Der Spitzenkoch widmet sich in seiner Kolummne im FREIZEIT-Kurier dem ganz (un)gewöhnlichen Küchen-Alltag.

Obwohl ich ein leidenschaftlicher Pilzsammler bin, war es mir bisher nicht vergönnt, den König der Frühlingspilze, die Morchel, je zu finden. Für eine der Saison verpflichtete Küche ist die Kombination von Morcheln mit Spargeln, und eventuell auch Bries, eine ebenso feine wie ansehnliche Verbindung und ein absolutes Muss. Das hat so gar nichts Konstruiertes, sondern spiegelt die pure Schönheit der Natur wider. Und auch auf einem anderen Gebiet hat dieser Pilz eine Sonderstellung: Gegen Zuchtversuche ist die Morchel weitgehend resistent.

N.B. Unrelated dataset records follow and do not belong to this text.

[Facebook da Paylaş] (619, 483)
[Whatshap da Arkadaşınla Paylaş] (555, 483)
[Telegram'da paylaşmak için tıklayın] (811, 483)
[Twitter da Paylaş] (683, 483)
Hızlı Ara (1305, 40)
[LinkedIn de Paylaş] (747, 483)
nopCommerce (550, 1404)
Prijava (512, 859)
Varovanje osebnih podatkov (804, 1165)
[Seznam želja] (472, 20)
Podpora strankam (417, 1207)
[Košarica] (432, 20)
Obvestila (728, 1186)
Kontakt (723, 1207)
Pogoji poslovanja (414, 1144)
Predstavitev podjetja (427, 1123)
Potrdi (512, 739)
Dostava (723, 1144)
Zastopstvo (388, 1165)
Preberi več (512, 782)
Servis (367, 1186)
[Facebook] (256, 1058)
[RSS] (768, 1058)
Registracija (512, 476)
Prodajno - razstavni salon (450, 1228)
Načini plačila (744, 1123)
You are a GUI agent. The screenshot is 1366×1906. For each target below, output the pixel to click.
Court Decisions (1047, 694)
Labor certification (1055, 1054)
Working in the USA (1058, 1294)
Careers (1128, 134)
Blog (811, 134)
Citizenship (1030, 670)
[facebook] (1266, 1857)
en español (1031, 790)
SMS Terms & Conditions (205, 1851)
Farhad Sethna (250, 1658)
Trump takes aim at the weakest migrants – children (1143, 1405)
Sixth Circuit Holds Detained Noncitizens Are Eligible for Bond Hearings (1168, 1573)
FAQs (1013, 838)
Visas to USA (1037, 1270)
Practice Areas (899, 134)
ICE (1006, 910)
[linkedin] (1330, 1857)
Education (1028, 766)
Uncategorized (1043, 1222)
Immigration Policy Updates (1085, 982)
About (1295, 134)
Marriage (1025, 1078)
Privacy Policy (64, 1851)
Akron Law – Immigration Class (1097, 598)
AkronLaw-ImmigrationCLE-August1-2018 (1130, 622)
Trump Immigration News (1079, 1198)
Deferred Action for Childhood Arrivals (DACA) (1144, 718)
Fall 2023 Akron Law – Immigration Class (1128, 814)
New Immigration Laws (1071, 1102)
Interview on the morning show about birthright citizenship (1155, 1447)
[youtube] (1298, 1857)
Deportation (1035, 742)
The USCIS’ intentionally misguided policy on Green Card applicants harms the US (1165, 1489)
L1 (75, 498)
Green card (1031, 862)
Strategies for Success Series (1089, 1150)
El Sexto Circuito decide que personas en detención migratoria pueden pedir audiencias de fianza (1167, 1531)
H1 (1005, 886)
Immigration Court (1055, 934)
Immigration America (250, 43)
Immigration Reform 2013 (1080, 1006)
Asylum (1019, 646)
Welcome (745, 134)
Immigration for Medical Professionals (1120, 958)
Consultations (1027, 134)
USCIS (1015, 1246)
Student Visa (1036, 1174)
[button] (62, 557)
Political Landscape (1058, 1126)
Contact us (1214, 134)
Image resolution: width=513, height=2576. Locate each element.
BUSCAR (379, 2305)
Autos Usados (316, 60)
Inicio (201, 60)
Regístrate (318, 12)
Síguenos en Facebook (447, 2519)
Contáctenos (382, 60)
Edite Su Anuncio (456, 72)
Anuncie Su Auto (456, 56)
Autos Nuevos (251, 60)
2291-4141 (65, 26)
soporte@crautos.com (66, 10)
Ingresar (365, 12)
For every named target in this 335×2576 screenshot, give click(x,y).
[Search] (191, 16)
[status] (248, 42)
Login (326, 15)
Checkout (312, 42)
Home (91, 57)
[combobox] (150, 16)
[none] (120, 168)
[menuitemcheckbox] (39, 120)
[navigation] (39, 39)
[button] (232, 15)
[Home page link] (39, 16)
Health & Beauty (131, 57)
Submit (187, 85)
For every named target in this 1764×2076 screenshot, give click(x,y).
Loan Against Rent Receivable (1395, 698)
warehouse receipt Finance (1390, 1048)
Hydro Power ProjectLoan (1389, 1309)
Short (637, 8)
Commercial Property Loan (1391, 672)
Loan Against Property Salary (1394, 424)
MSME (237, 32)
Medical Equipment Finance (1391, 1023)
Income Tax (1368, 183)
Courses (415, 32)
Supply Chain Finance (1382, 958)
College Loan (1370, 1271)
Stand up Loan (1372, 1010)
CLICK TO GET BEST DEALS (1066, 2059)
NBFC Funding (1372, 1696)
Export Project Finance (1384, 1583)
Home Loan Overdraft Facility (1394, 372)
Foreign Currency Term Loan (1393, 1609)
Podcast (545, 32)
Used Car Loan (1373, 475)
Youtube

Ich bevorzuge meist ein pures Morchelgericht: rasch in Butter gebraten, mit fein gehackten Schalotten, die vorher in Butter ohne Farbe angeschwitzt werden, beträufelt mit etwas Kalbs- oder Geflügelfond. Eine zweite Variante ist die Zubereitung mit Sahne und gekochten Spargelspitzen. Hier gebe ich 2-3 getrocknete Morcheln dazu, dann hat das Gericht noch mehr Aroma.

Klassiker in meinen Restaurants waren die gefüllten Morcheln in Sherry-Sauce. Sherry, Portwein oder Madeira harmonieren sehr gut mit Morcheln, aber auch ein gehaltvoller Weißwein, z. B. der aus dem Jura stammende Vin Jaune, den man für ein "Poulet au vin jaune et aux morilles" hernimmt.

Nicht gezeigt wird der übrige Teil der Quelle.